Problem requirements: Look at each line below and tally those holding "agent"; answer with that figure and nothing else.

|---|

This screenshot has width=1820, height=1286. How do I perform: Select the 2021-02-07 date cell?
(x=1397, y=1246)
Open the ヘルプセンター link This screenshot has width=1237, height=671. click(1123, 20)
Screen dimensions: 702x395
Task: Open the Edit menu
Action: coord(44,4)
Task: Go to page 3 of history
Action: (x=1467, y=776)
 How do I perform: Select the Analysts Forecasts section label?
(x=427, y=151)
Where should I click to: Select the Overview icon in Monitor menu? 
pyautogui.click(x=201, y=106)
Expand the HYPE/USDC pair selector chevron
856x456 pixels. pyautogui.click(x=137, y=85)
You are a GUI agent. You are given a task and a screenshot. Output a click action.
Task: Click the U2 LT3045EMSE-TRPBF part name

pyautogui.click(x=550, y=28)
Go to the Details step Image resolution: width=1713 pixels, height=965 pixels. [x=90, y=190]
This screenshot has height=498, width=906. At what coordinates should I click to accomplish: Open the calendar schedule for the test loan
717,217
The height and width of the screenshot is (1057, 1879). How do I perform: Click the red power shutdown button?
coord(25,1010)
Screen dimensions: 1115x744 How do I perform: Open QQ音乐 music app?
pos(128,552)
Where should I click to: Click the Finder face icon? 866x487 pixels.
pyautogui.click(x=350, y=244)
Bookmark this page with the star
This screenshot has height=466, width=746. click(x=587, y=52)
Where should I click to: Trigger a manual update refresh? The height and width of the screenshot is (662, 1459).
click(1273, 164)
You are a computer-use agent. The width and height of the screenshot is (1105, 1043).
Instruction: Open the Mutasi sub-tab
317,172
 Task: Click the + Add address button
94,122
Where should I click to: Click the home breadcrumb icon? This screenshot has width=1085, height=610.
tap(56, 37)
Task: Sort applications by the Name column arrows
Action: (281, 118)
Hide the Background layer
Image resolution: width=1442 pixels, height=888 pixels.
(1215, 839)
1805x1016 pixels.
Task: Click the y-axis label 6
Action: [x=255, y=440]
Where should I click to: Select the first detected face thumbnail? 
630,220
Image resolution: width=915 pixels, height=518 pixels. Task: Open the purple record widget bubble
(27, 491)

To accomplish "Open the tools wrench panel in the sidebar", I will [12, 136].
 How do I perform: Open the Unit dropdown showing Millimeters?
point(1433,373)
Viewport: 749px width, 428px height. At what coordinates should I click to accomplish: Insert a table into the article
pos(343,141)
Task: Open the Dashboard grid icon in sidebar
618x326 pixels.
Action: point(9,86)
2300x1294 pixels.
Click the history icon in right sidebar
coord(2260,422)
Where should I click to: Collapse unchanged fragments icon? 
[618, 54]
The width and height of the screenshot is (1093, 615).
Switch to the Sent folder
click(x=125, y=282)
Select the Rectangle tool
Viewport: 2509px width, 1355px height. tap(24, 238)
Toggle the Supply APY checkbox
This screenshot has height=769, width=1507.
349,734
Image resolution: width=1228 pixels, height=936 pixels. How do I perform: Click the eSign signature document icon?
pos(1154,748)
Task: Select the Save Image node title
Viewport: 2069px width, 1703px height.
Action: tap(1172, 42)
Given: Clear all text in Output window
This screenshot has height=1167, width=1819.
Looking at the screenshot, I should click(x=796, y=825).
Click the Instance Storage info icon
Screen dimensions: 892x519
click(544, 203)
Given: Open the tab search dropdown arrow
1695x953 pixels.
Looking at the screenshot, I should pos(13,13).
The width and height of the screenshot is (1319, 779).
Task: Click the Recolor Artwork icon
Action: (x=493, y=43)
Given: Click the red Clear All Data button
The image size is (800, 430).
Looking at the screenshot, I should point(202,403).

|---|

Result of the task: 2